The Portland Group (defining the Portlandian) is a Late Jurassic (Tithonian) lithostratigraphic group (a sequence of rock strata) in South East England. The name is derived from the Isle of Portland in Dorset where the strata are exposed and have been extensively worked. Rocks of this age have in the past been called the Portlandian stage by geologists, which corresponds with the late Tithonian stage of the internationally used geological timescale.

== Outcrops ==
The Portland Group crops out in Dorset on the Isle of Portland, on and near the south coast of the Isle of Purbeck and to the north of Weymouth.

== Lithology and stratigraphy ==
The rocks include limestones, dolomitic sandstone, siltstone, and mudstone.
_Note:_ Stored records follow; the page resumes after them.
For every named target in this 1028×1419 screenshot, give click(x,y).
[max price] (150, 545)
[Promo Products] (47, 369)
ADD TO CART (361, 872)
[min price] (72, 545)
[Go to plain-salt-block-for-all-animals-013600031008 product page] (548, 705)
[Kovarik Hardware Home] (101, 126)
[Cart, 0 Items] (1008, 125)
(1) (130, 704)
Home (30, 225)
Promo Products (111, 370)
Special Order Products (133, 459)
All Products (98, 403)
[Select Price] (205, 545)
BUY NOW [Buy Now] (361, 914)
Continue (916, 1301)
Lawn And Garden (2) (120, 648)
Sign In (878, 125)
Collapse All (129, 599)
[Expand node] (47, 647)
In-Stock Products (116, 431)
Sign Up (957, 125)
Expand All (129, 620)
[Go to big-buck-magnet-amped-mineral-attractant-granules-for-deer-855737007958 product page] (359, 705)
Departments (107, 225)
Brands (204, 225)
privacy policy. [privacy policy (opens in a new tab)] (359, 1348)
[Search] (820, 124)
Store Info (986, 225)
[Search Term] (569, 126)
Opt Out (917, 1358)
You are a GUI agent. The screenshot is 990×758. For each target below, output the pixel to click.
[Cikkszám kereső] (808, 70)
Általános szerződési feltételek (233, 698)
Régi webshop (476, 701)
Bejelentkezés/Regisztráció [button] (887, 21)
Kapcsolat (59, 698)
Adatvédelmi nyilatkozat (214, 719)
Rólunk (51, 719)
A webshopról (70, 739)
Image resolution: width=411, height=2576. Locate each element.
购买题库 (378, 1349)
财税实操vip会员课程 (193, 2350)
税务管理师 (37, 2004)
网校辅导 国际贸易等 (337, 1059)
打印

It is divided into two formations, the Portland Stone Formation (or 'Portland Limestone Formation') and the underlying Portland Sandstone Formation (or 'Portland Sand Formation'). The Portland Stone Formation is further divided into a lower Portland Chert Member and an upper Portland Freestone Member, both of which are limestones. The Portland Sand Formation is made up largely of dolomites but includes siltstones and fine-grained sandstones in its lower parts.

== Use in construction ==
The Portland Freestone is a 5 to 15 m thick member of the Portland Stone Formation and is quarried on the Isle of Portland.